Cast:
Gary Cooper (O'Hara), Madeleine Carroll (Judy Perrie), Akim Tamiroff (General Yang), Dudley Digges (Mr. Wu), Porter Hall (Peter Perrie/Peter Martin), William Frawley (Brighton), J.M. Kerrigan (Leach), Philip Ahn (Oxford), Lee Tung Foo (Mr. Chen), and Leonid Kinskey (Stewart) Directed by Lewis Milestone (#901 - The Racket, #1336 - The Front Page, #1709 - Ocean's 11)
Review:
Okay, it might sound a bit odd to pick this film out in the middle of a career, but Lewis Milestone is a pretty good one to spotlight again. If you can do films such as Two Arabian Knights (1927) and All Quiet on the Western Front (1930), one wouldn't be surprised to see him here with a melodrama action film. Of course, anyone was a student of Columbia University's School of Military Cinematography within the Signal Corps would have a good knowledge of photography. He started in comedy but took on various genres, one of which included adventure-melodrama. He needed it after his last two films (both musicals) in Paris in Spring (1935) and Anything Goes (1936) flopped. While he later considered The General Died at Dawn a film "of little consequence", it ended up being a pretty noted feature in his lengthy career. The film was written by Charles G. Booth and Clifford Odets. Odets was a noted playwright for his social dramas who did a handful of scripts (some without credit) while Booth was just starting out as a screenwriter (one of his future stories with The House on 92nd Street (1942) would win him an Academy Award).

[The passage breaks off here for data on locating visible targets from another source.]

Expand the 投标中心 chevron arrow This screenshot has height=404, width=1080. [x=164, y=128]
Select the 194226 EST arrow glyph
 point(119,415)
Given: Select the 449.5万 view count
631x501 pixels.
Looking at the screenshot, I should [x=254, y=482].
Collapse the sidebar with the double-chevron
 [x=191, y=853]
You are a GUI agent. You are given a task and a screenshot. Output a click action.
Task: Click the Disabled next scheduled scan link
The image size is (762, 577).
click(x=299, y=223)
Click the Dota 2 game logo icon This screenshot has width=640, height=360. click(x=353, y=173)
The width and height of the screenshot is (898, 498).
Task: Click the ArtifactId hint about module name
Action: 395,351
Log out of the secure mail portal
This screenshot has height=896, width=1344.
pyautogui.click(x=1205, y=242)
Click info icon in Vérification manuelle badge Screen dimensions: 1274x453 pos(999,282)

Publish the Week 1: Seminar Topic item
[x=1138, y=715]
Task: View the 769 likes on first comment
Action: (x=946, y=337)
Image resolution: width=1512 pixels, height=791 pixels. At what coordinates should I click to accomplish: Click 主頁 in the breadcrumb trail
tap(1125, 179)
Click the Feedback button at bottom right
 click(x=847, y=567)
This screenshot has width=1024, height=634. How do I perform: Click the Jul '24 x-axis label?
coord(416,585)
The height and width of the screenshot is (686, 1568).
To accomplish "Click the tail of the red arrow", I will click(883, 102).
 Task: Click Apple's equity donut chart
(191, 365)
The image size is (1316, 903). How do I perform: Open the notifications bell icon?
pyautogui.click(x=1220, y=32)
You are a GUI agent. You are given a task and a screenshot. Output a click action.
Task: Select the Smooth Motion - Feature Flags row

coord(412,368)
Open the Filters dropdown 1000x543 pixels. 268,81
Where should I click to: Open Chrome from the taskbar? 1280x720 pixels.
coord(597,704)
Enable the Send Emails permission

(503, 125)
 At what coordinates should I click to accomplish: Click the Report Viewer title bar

So, we have a tale of a man who likes to root for the underdog and therefore has decided to help people from their oppression. In that sense, it reminds one of the real-life figure Two-Gun Cohen, a British/Canadian adventure with Jewish roots that basically became a soldier of fortune for Chinese-related efforts (such as the National Revolutionary Army). Some of this plays out pretty well in cynicism in the portrayal laid out by Cooper more so than anybody else for a film made in a time where Armenian actors are put out in latex to play Asian characters. If you enjoyed the exploits of train adventure involving warlords with Shanghai Express (1932), you will find plenty to partake here, although obviously they don't have the same dynamics. Cooper and Carroll make an adequate pair together, mostly since the latter isn't given as much to do despite being quite engaging, but their last scenes together around the climax do the job. Tamiroff, Hall, and Kerrigan are the general adversaries, although obviously attention is focused on the first one (since he was the one actor to receive an Academy Award nomination here). Tamiroff accomplishes the main goal with worthy timing and edge, while Hall makes a quality fool and Kerrigan makes a most useful sinister toady. This is basically a "wham-bam and figure the plot eventually ma'am" kind of movie, where you kind of just have to go with whatever the film is laying out and hope things play out to satisfaction. Like other adventures for others to identify, it is the kind of movie where one might as well be asking, "why not just shoot him?". Aside from its final conclusion, the movie does work out to expectations. And what I mean by that is the part where the lead character has to convince the villain to save their lives...so that they can tell others about the General's exploits due to their impending death. And, well, since you already read this, the General then orders his men to kill each other for the honor. No, really. If you can take the film seriously enough for most of its 98-minute runtime, even an ending that may verge on "convenient" may work fine enough to not ruin the general experience. I will go with what the movie is running with its attempts in the general sense of romances and adventure at dawn and call it a pleasant one to recommend. With a director like Milestone, it is a quality mission for one to accept.
Overall, I give it 8 out of 10 stars.